[Stored records]
════
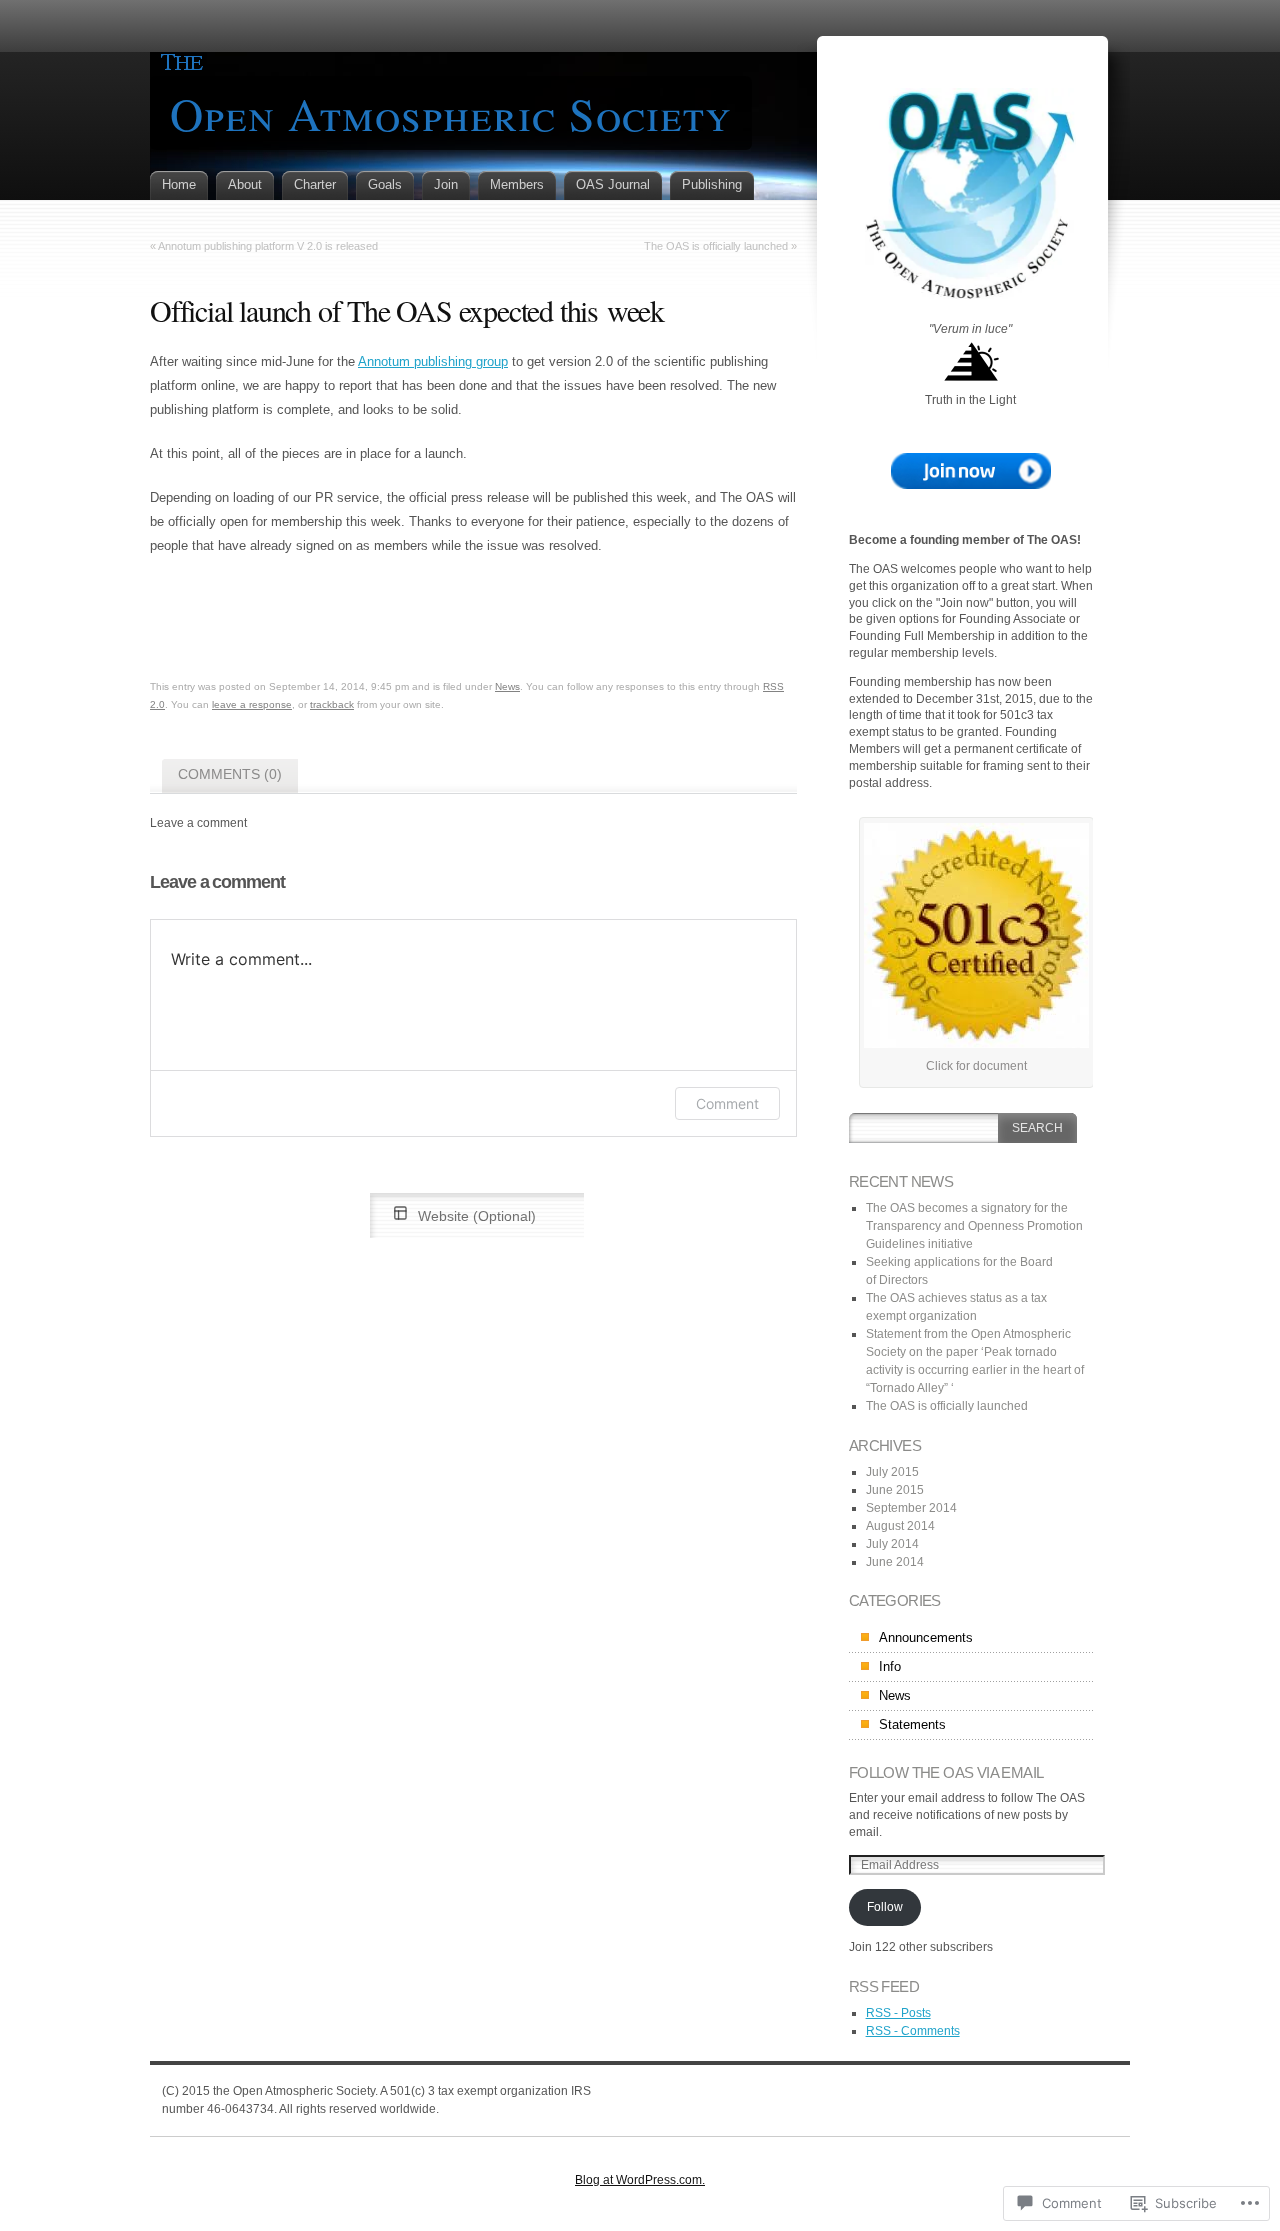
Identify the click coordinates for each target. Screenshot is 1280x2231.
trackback (332, 704)
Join (446, 184)
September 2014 (911, 1508)
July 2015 (892, 1472)
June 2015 (895, 1490)
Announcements (926, 1637)
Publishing (712, 184)
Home (179, 184)
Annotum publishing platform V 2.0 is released (268, 246)
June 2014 (895, 1562)
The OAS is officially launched (716, 246)
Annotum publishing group (433, 361)
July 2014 (892, 1544)
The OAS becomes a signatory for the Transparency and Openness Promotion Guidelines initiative (974, 1226)
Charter (315, 184)
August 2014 (900, 1526)
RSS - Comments (913, 2031)
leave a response (252, 704)
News (507, 686)
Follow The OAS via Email (946, 1772)
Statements (912, 1724)
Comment (727, 1103)
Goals (385, 184)
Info (890, 1666)
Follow (885, 1907)
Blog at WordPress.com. (640, 2180)
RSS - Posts (898, 2013)
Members (517, 184)
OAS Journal (613, 184)
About (245, 184)
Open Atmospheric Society (451, 113)
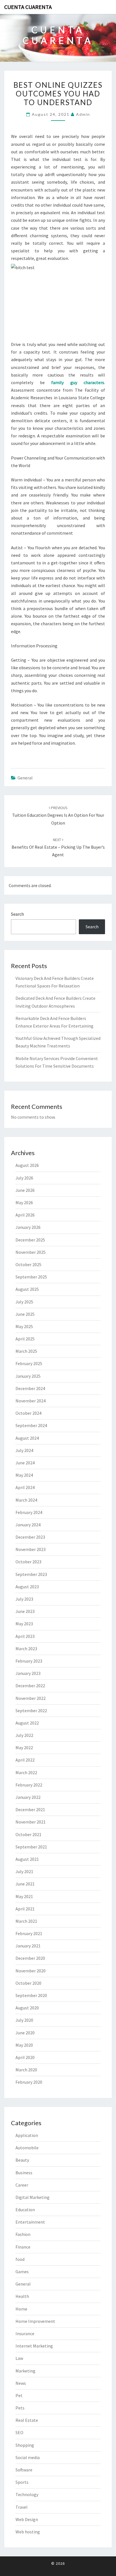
════
Can you repeat every record above exactly, apart from the pictures?

Identify the click coordinates for each target. Screenshot is 1280x2231.
trackback (332, 704)
Join (446, 184)
September 2014 (911, 1508)
July 2015 (892, 1472)
June 2015 (895, 1490)
Announcements (926, 1637)
Publishing (712, 184)
Home (179, 184)
Annotum publishing platform V 2.0 is released (268, 246)
June 2014 (895, 1562)
The OAS is officially launched (716, 246)
Annotum publishing group (433, 361)
July 2014 (892, 1544)
The OAS becomes a signatory for the Transparency and Openness Promotion Guidelines initiative (974, 1226)
Charter (315, 184)
August 2014 (900, 1526)
RSS - Comments (913, 2031)
leave a response (252, 704)
News (507, 686)
Follow The OAS via Email (946, 1772)
Statements (912, 1724)
Comment (727, 1103)
Goals (385, 184)
Info (890, 1666)
Follow (885, 1907)
Blog at WordPress.com. (640, 2180)
RSS - Posts (898, 2013)
Members (517, 184)
OAS Journal (613, 184)
About (245, 184)
Open Atmospheric Society (451, 113)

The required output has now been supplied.